In 2014, Michael launched Walls.io as a pure SaaS play focused on social media walls. The product aggregates user-generated content from various social platforms—Facebook, Instagram, Reddit, Flickr—and allows users to moderate and display this content on physical displays at trade shows, retail venues, and websites. The initial pricing was straightforward: €200/month for the Pro plan and €500/month for the Premium plan, with a free plan added later.
The original core use case was displaying social media content (originally called "Twitter walls") at events and trade shows. However, Michael discovered that customers found unexpected uses for the product. Retailers began using it to display user-generated content at points of sale to inspire customers. Marketers used it for hashtag campaigns on websites. This organic expansion of use cases revealed a broader market than initially anticipated. By the time of this interview (September 2018), Walls.io had grown to serve 500 customers.
Growth came from multiple channels including content marketing and paid acquisition. Nathan pushed Michael on customer acquisition cost (CAC), forcing him to look it up mid-interview—it was around €100, roughly half the average monthly revenue per customer. The event-focused segment naturally experienced high churn (10% monthly logo churn) because customers only needed the product a few weeks per year. However, the newer permanent use cases—digital displays in shops and offices (notably Amazon US using it internally)—showed much better retention and lower churn characteristics. Michael was splitting focus between Walls.io and SWAT.io, another SaaS product of similar size, though Nathan repeatedly challenged whether this dual focus was optimal for scaling either business.

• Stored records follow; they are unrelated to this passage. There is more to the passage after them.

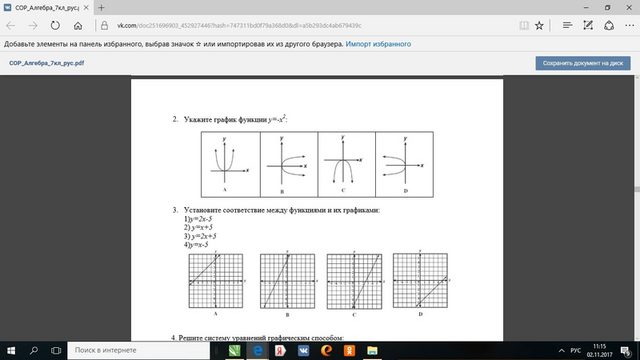Click Сохранить документ на диск button

coord(583,63)
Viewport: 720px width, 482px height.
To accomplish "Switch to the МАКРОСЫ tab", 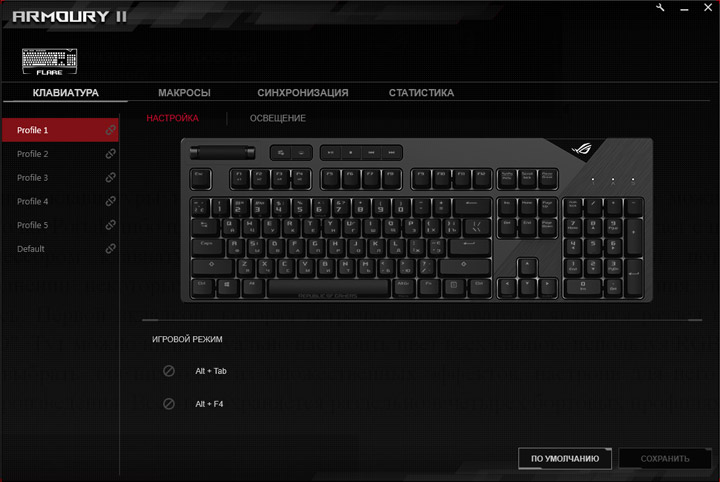I will click(x=184, y=93).
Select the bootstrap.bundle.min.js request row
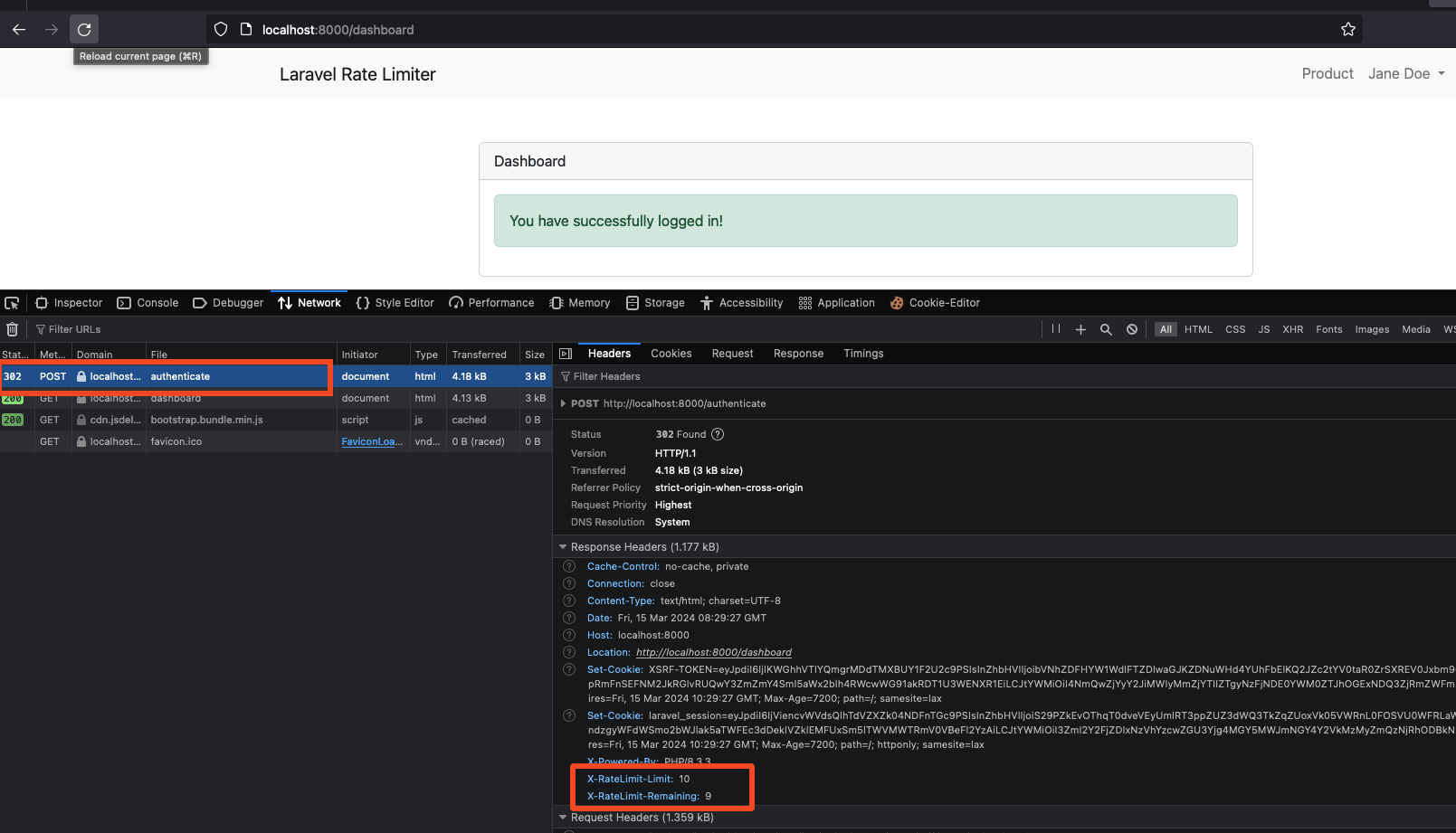1456x833 pixels. click(x=206, y=420)
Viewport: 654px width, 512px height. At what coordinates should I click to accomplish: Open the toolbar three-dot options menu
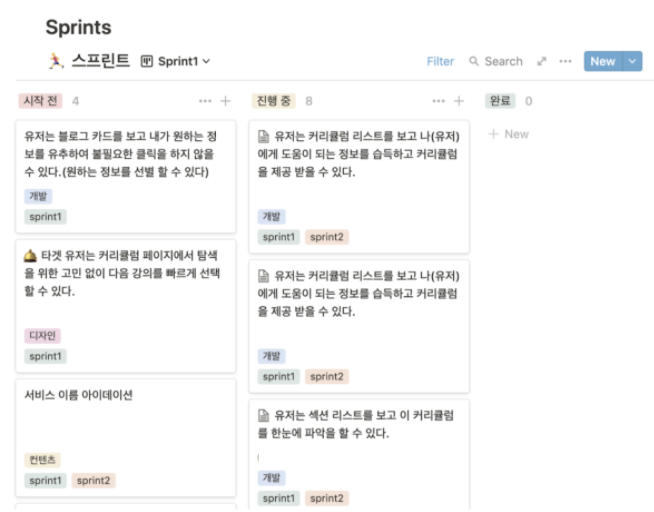pyautogui.click(x=565, y=61)
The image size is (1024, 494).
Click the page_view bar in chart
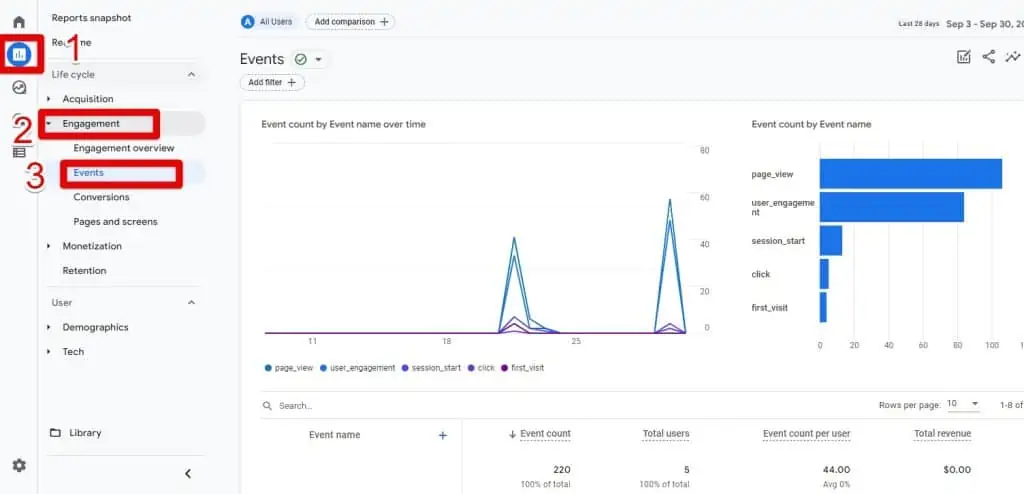pos(910,174)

Walls.io was generating $166,000 per month in revenue (approximately $1.99M annualized), up from roughly $70,000 a year prior, representing 60-70% year-over-year growth. The 11-person Vienna-based team was bootstrapped and profitable. Michael believed the permanent use case segment (permanent office and retail displays) represented the most exciting growth opportunity with superior unit economics compared to the seasonal event business. Despite investor interest potentially unlocked by focusing fully on one product, Michael valued both businesses highly and was exploring a potential split to allow each to pursue separate growth trajectories, including potentially venture funding.